Has the pandemic really opened our eyes to the charms of rural life in Scotland? Estate agents across the country report surging enquiries for property in the Borders, Highlands and Islands. Bute and Arran are enjoying particular interest.
Analysis by land agent Savills has shown that interest in rural property is up 50 per cent on pre-lockdown levels. A village or countryside location is now more attractive to 40 per cent of those surveyed, increasing to 50 per cent for those with school-aged children. Estate agents Knight Frank and Strutt & Parker have also reported an upsurge in interest.

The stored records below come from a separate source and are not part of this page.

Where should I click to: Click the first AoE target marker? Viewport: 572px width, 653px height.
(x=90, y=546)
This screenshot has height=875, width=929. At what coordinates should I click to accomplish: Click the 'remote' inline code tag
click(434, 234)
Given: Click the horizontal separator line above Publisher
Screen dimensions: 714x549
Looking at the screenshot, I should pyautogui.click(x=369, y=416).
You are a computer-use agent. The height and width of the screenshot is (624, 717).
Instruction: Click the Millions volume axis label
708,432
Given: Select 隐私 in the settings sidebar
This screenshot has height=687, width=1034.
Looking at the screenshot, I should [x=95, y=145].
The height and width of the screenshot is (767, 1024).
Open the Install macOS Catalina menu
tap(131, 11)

Having lived in the village of Lochearnhead and its majestic highland scenery, there are times when I struggle to understand why it has not long enjoyed a resurgence. It is a magnificent setting, with the sheep grazing on the fields by Ben Vorlich, ducks, herons and squirrels wandering in the garden, and the morning sun turning the waters of Loch Earn into a treasure of glittering diamonds.

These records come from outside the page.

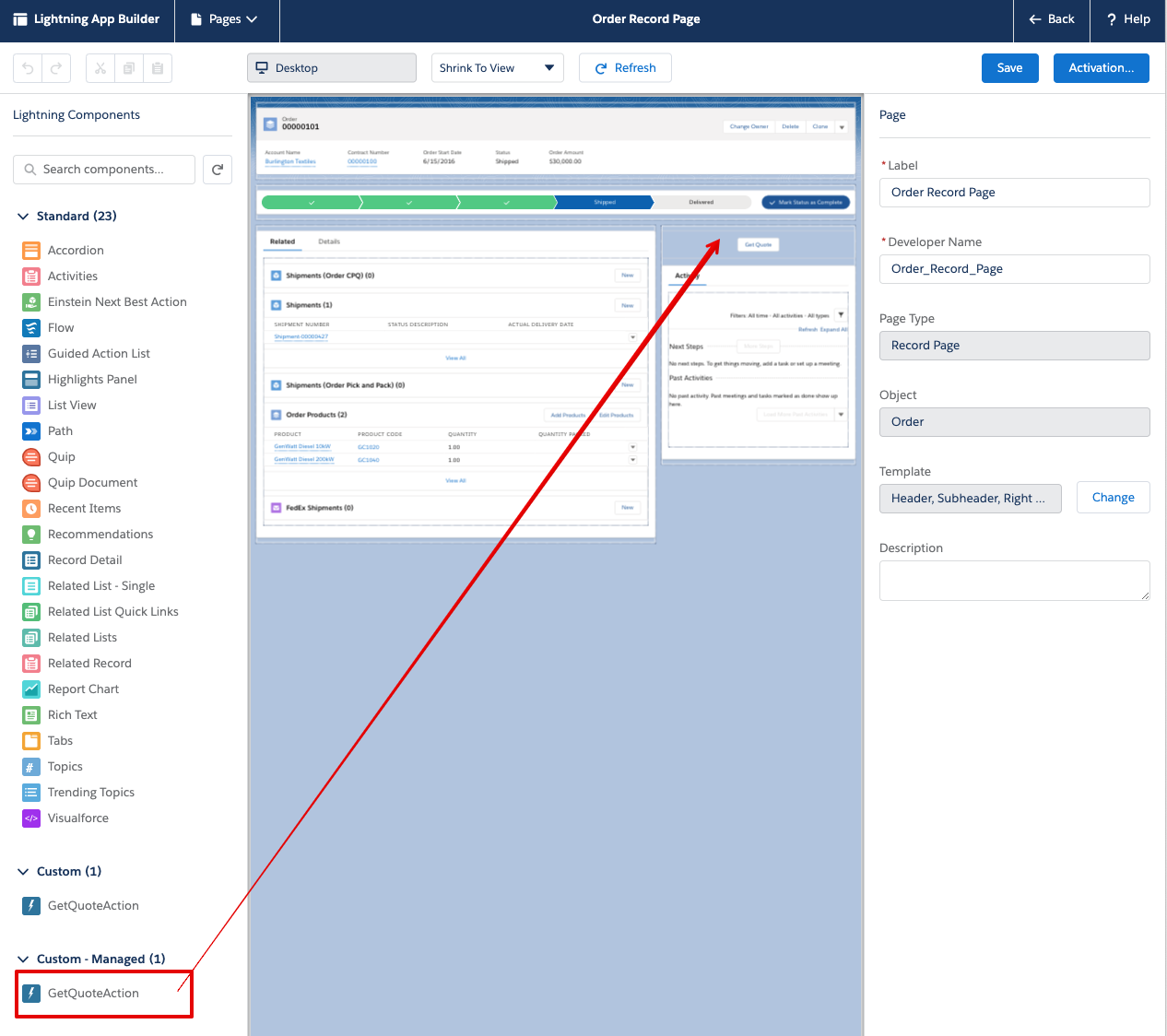Click the Quip component icon
This screenshot has height=1036, width=1167.
coord(30,456)
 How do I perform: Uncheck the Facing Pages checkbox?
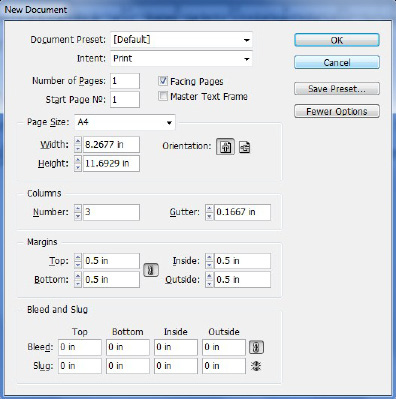(163, 81)

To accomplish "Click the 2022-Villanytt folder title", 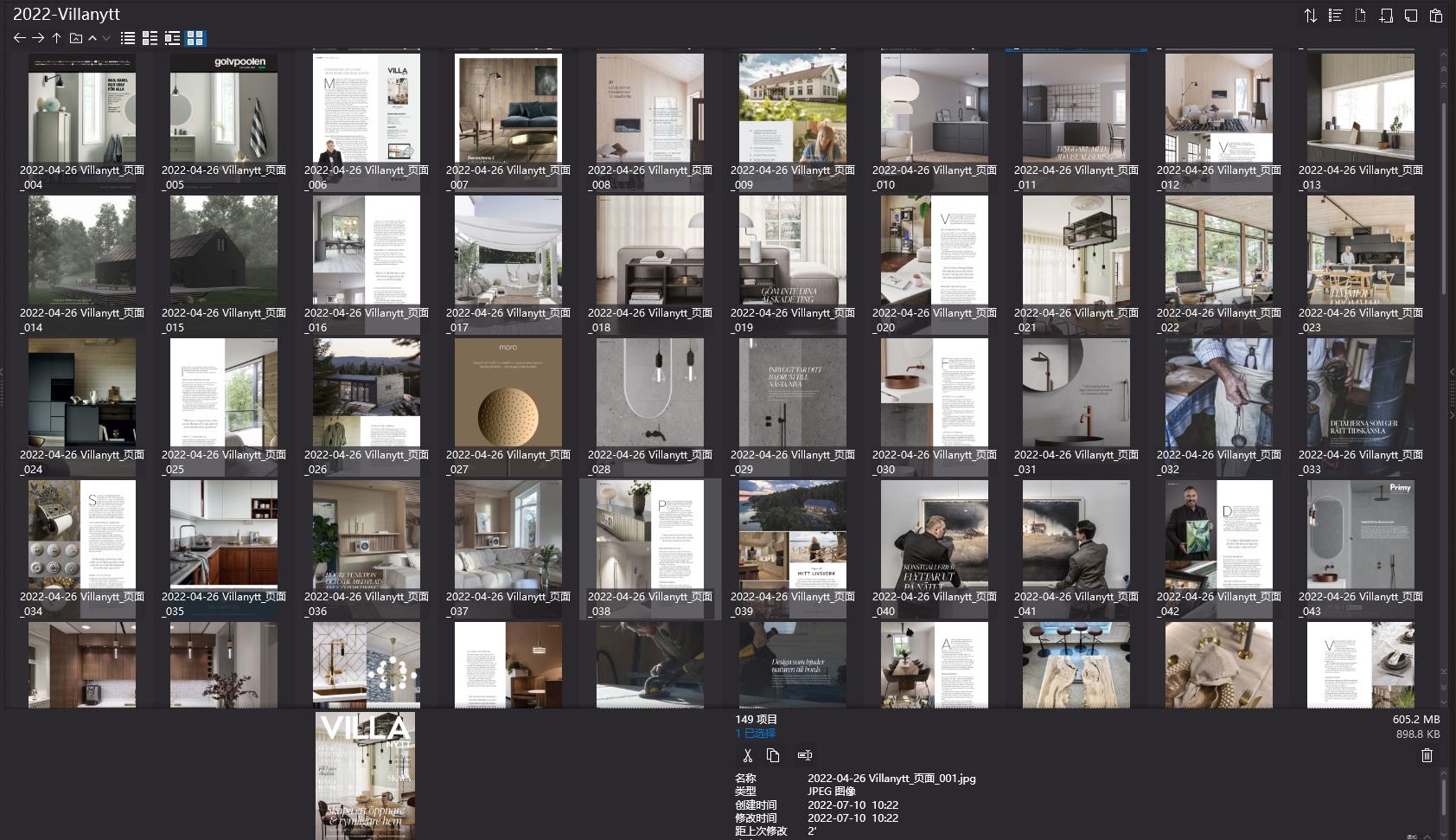I will pos(67,14).
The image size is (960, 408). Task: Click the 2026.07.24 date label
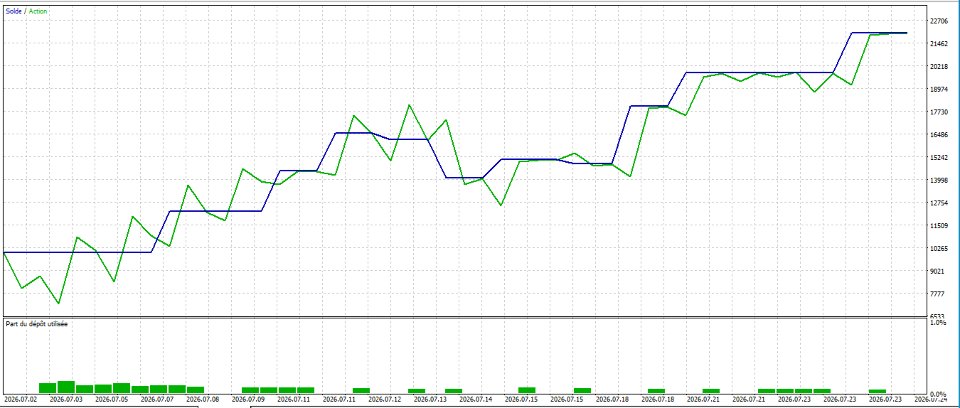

Thousands trapped in cities during the months of lockdown would thrill at what the village and the Vale of Strathearn has to offer.
One day I am sure there will be a revival across highland Scotland – but it will take more than desperate city dwellers looking for the good life. Scarcity of jobs has brought depopulation for decades. And in my own area promising sites such as the water sports centre have suffered from ownership wrangles, cash constraints and lack of vision.

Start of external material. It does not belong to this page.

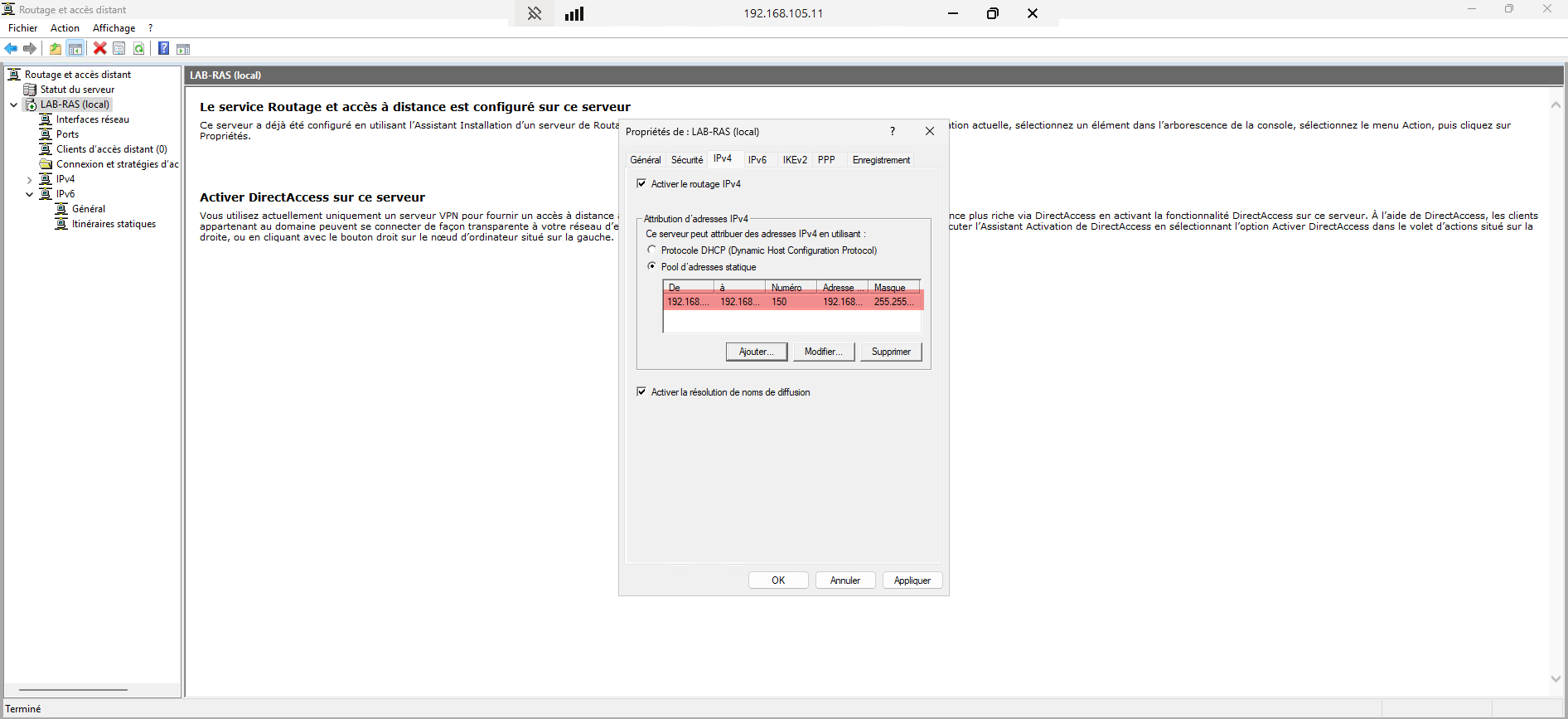Unpin the remote session connection bar
Viewport: 1568px width, 719px height.
[535, 13]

Homeworking and digital connectivity could in time change all this. But it needs imagination, too. What better location for a high tech ‘green’ campus or small, specialist, residential university?
How strange that it should take a pandemic to open our eyes to what is possible in one of the most beautiful countries on Earth. I do hope we will see some of the dilapidated properties here brought back to life.
But the challenge is to turn a short-term uplift in rural property into a sustainable, long-lasting upturn. The potential is surely too great to ignore.